(Stored items)
________

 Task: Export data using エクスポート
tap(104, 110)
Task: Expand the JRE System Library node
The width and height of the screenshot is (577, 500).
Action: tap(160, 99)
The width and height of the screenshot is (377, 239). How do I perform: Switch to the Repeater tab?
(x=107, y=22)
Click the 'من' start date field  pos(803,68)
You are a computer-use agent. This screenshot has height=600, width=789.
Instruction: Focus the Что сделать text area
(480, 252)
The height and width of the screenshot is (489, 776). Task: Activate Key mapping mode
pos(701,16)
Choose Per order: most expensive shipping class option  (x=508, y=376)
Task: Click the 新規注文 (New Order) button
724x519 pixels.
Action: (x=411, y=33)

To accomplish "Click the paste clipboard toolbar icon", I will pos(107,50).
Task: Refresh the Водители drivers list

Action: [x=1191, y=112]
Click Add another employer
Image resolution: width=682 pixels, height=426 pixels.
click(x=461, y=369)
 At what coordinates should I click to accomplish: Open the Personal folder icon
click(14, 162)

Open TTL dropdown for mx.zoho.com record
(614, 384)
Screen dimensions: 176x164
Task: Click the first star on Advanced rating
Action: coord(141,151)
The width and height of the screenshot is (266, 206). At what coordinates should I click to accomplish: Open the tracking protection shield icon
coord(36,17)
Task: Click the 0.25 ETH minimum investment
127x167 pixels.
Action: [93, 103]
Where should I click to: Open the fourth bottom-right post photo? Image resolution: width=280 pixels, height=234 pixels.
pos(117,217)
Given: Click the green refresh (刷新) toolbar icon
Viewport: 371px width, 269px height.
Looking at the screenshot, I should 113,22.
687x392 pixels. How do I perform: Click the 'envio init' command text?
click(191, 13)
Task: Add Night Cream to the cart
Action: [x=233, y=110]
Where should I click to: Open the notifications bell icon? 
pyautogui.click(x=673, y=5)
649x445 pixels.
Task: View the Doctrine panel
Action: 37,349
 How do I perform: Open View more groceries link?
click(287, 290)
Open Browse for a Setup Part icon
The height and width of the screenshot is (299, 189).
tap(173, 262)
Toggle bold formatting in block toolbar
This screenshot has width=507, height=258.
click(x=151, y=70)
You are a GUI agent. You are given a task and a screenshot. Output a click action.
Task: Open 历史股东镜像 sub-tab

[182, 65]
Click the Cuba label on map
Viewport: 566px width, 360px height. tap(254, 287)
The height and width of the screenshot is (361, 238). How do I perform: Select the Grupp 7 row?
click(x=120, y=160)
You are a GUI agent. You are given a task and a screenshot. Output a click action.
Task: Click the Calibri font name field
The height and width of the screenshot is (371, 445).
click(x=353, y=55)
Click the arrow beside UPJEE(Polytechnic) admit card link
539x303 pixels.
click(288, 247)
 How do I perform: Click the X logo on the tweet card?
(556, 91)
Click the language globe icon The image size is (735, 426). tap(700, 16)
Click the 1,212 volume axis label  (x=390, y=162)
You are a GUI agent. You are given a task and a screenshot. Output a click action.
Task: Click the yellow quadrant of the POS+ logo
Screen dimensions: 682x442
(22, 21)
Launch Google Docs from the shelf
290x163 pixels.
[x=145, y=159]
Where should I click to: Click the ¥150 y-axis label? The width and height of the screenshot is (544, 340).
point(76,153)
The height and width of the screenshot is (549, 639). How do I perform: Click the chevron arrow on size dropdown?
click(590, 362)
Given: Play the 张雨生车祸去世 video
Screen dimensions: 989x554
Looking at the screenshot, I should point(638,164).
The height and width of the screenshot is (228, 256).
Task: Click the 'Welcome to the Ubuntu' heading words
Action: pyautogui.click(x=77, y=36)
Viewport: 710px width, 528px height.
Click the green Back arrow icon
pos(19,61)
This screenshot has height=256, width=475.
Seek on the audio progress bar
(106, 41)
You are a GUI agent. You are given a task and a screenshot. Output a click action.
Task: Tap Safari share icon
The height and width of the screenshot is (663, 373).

________

■ REQUIRED ACTION ■
Here the goal is to repeat each entry exactly.

■ TASK ANSWER ■
 Task: Export data using エクスポート
tap(104, 110)
Task: Expand the JRE System Library node
The width and height of the screenshot is (577, 500).
Action: tap(160, 99)
The width and height of the screenshot is (377, 239). How do I perform: Switch to the Repeater tab?
(x=107, y=22)
Click the 'من' start date field  pos(803,68)
You are a computer-use agent. This screenshot has height=600, width=789.
Instruction: Focus the Что сделать text area
(480, 252)
The height and width of the screenshot is (489, 776). Task: Activate Key mapping mode
pos(701,16)
Choose Per order: most expensive shipping class option  (x=508, y=376)
Task: Click the 新規注文 (New Order) button
724x519 pixels.
Action: (x=411, y=33)

To accomplish "Click the paste clipboard toolbar icon", I will pos(107,50).
Task: Refresh the Водители drivers list

Action: [x=1191, y=112]
Click Add another employer
Image resolution: width=682 pixels, height=426 pixels.
click(x=461, y=369)
 At what coordinates should I click to accomplish: Open the Personal folder icon
click(14, 162)

Open TTL dropdown for mx.zoho.com record
(614, 384)
Screen dimensions: 176x164
Task: Click the first star on Advanced rating
Action: coord(141,151)
The width and height of the screenshot is (266, 206). At what coordinates should I click to accomplish: Open the tracking protection shield icon
coord(36,17)
Task: Click the 0.25 ETH minimum investment
127x167 pixels.
Action: [93, 103]
Where should I click to: Open the fourth bottom-right post photo? Image resolution: width=280 pixels, height=234 pixels.
pos(117,217)
Given: Click the green refresh (刷新) toolbar icon
Viewport: 371px width, 269px height.
Looking at the screenshot, I should 113,22.
687x392 pixels. How do I perform: Click the 'envio init' command text?
click(191, 13)
Task: Add Night Cream to the cart
Action: [x=233, y=110]
Where should I click to: Open the notifications bell icon? 
pyautogui.click(x=673, y=5)
649x445 pixels.
Task: View the Doctrine panel
Action: 37,349
 How do I perform: Open View more groceries link?
click(287, 290)
Open Browse for a Setup Part icon
The height and width of the screenshot is (299, 189).
tap(173, 262)
Toggle bold formatting in block toolbar
This screenshot has width=507, height=258.
click(x=151, y=70)
You are a GUI agent. You are given a task and a screenshot. Output a click action.
Task: Open 历史股东镜像 sub-tab

[182, 65]
Click the Cuba label on map
Viewport: 566px width, 360px height. tap(254, 287)
The height and width of the screenshot is (361, 238). How do I perform: Select the Grupp 7 row?
click(x=120, y=160)
You are a GUI agent. You are given a task and a screenshot. Output a click action.
Task: Click the Calibri font name field
The height and width of the screenshot is (371, 445).
click(x=353, y=55)
Click the arrow beside UPJEE(Polytechnic) admit card link
539x303 pixels.
click(288, 247)
 How do I perform: Click the X logo on the tweet card?
(556, 91)
Click the language globe icon The image size is (735, 426). tap(700, 16)
Click the 1,212 volume axis label  (x=390, y=162)
You are a GUI agent. You are given a task and a screenshot. Output a click action.
Task: Click the yellow quadrant of the POS+ logo
Screen dimensions: 682x442
(22, 21)
Launch Google Docs from the shelf
290x163 pixels.
[x=145, y=159]
Where should I click to: Click the ¥150 y-axis label? The width and height of the screenshot is (544, 340).
point(76,153)
The height and width of the screenshot is (549, 639). How do I perform: Click the chevron arrow on size dropdown?
click(590, 362)
Given: Play the 张雨生车祸去世 video
Screen dimensions: 989x554
Looking at the screenshot, I should point(638,164).
The height and width of the screenshot is (228, 256).
Task: Click the 'Welcome to the Ubuntu' heading words
Action: pyautogui.click(x=77, y=36)
Viewport: 710px width, 528px height.
Click the green Back arrow icon
pos(19,61)
This screenshot has height=256, width=475.
Seek on the audio progress bar
(106, 41)
You are a GUI agent. You are given a task and a screenshot. Output a click action.
Task: Tap Safari share icon
The height and width of the screenshot is (663, 373).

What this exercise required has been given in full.